First off, realize that the primary distinction between multicast and broadcast collapses over a shared medium like WiFi. There are low-level technical details that produce some further small distinctions, but if you were hoping that protocols like IGMP snooping would somehow keep traffic between networks A and B from affecting network C, you're dreaming. It's all effectively broadcast until you get back to the wired domain.
Second, those low-level technical details play into this. To speak of multicast vs broadcast implies that you
do have meaningful IGMP traffic. The question then becomes, how do you get that traffic between these networks when you've gone and broken the distinction that routing uses — different IP subnets — to decide how that traffic gets between networks?
Let's get concrete. Device A' on network A is able to multicast a stream that device B' on network B wants to receive, so it sends out an IGMP group-join command, which
something on network A is listening for. IGMP is normally dropped at a routing boundary unless you go out of your way to configure it otherwise, which then brings you to an assortment of options for getting that packet between the two networks:
- PIM-SM won't work because it's a proper routing protocol and will break if you don't give it different IPs on each side to work with.

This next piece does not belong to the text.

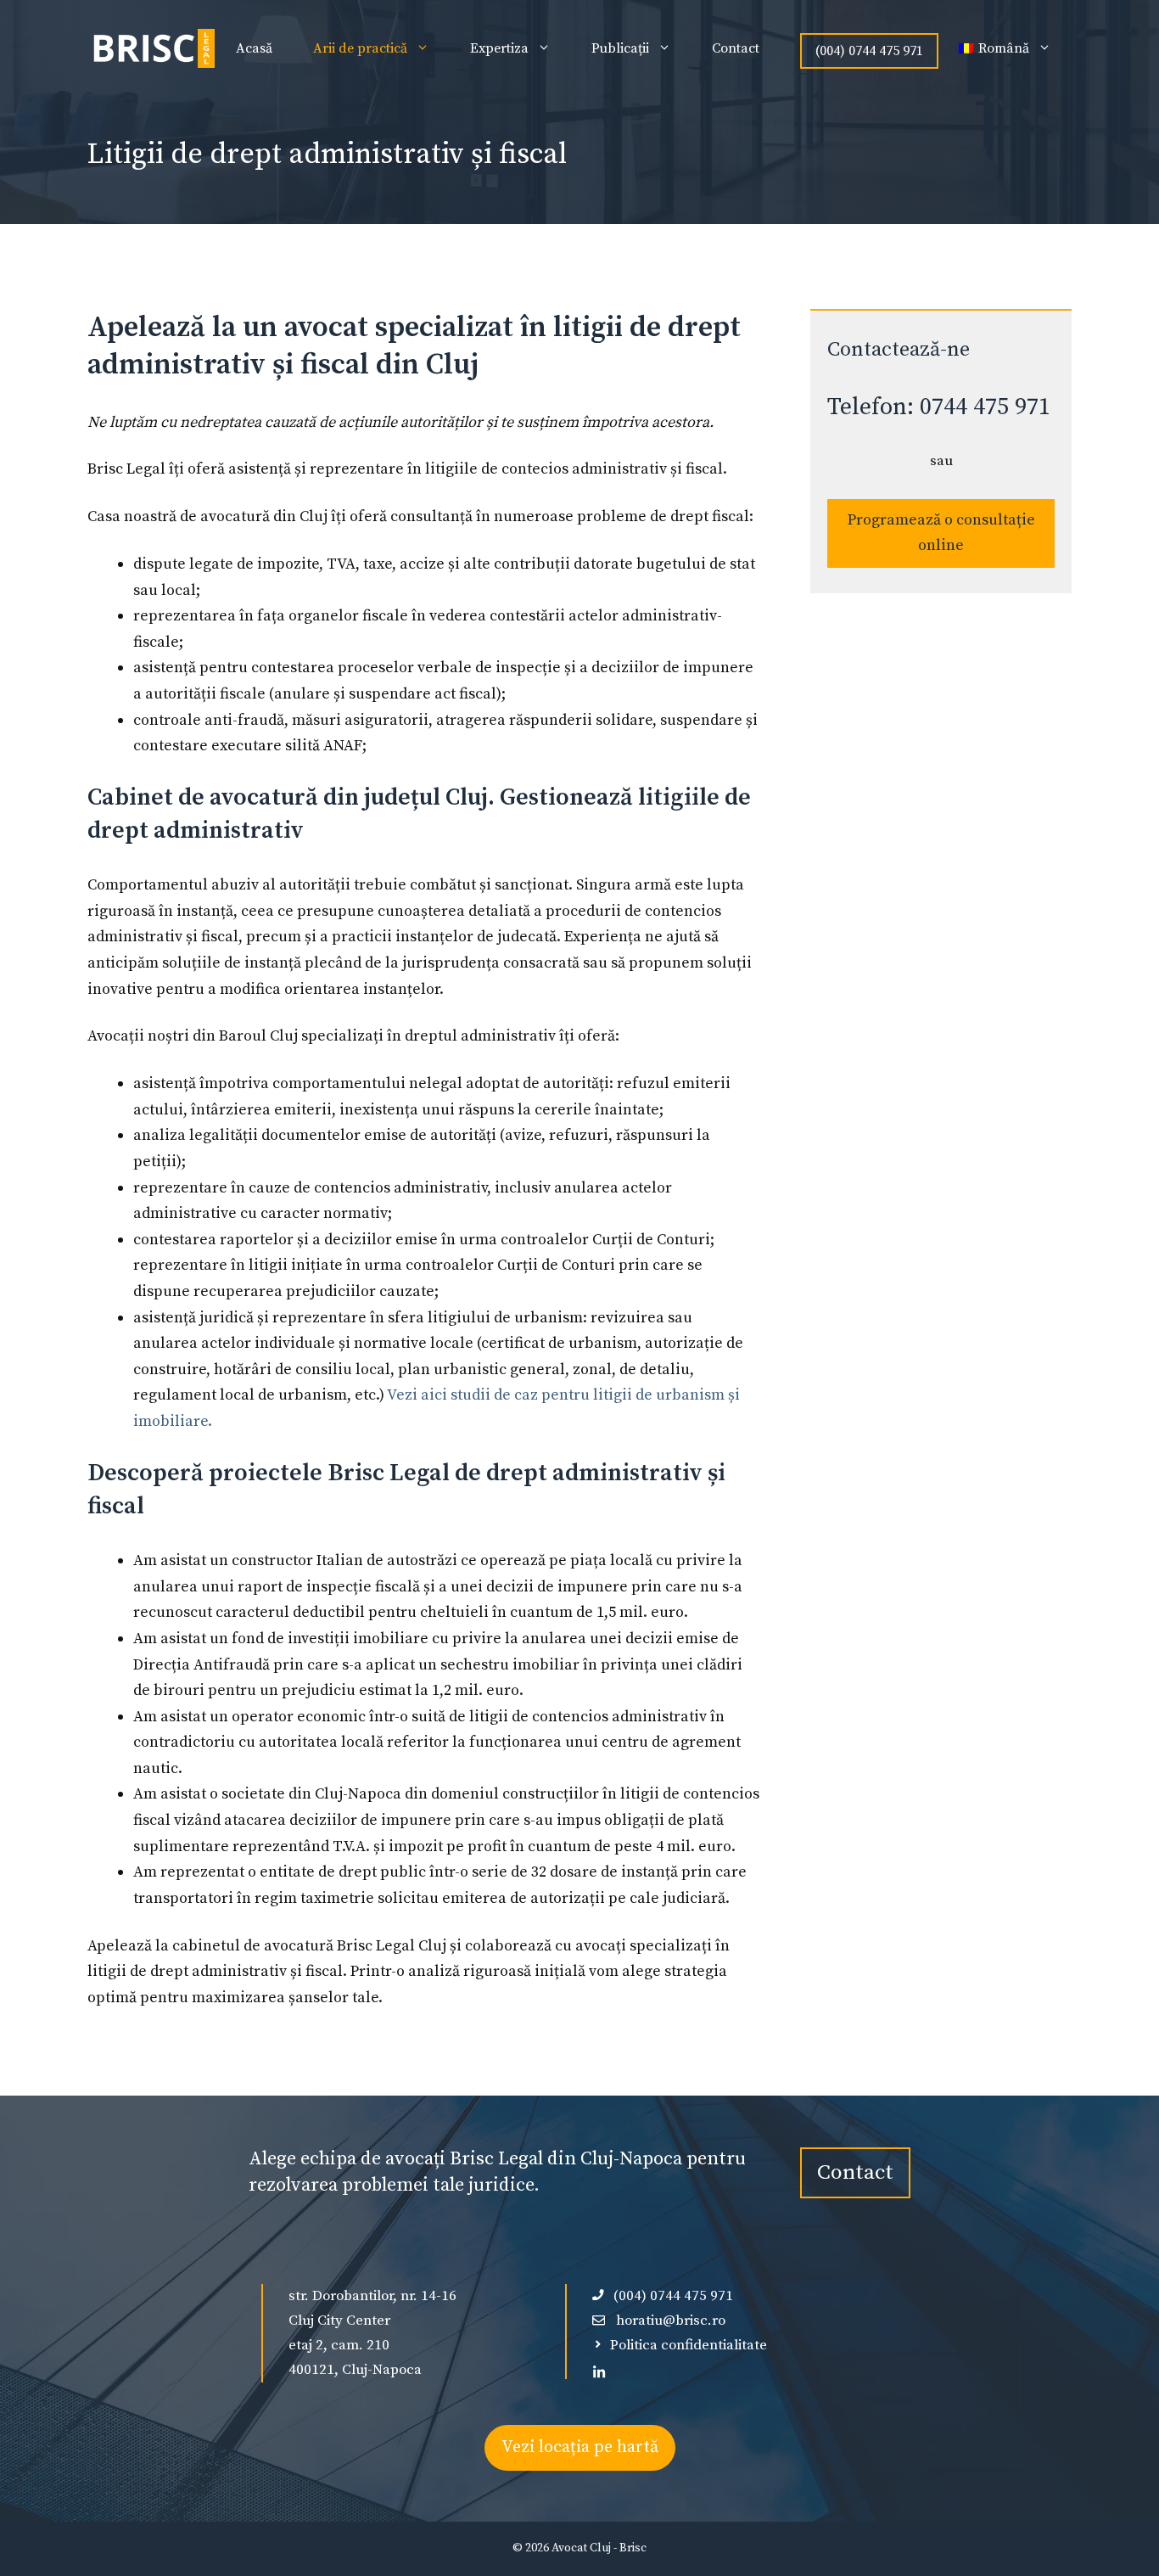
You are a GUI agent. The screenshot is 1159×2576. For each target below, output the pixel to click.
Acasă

- IGMP proxying is likely to fail for much the same reason: devices A' and B' could have the same IP under your scheme, so how would it know that A' is to the "left" of the proxy on the network and B' on the "right"?
- That only leaves you with things like blind IGMP echoing, where every packet that appears on one side of a network boundary gets copied to the other in the wild hope that it may be useful.

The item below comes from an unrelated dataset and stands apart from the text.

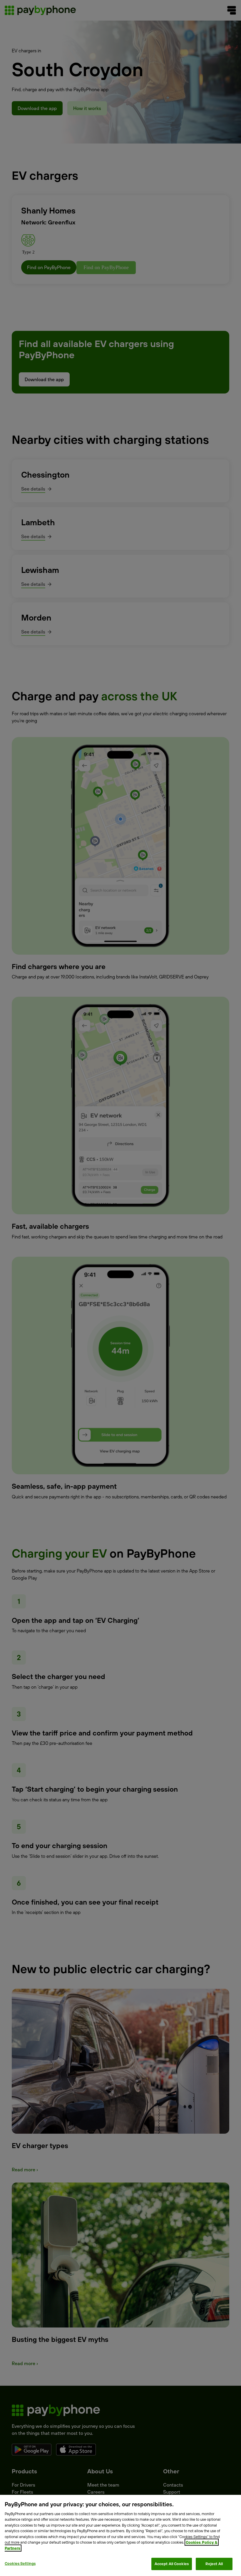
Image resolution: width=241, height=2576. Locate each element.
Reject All (214, 2563)
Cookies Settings (20, 2563)
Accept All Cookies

Okay, fine. Problem solved. Device A' begins sending the multicast stream that B' wanted.
(Before, host A' was muted by network A because it didn't have any clients wanting its stream, so why burn network bandwidth? If it wants to babble to itself, let it, but until someone actually wants the stream, pinch it off. This is the essence of IGMP snooping, PIM-SM, etc.)
New problem: how does network A run an IGMP querier to determine whether there are any hosts on network B that are still interested in the stream? Any IGMP packets it sends will be
from 10.10.10.1/24
to 10.10.10.1/24, so they'll stop at the boundary! And, if you solve that by more IGMP echoing, and the reply comes back "yes, I am host 10.10.10.42 and I still want the stream," how does it know that it is a device on network B that said that, since the IP is "local" to network A as well?
Now you're stuck unless you just want to flood all multicast across all networks blindly.
And that
sucks.
So, how about you tell us what you actually want to accomplish here, and we can come up with a solution that doesn't suck.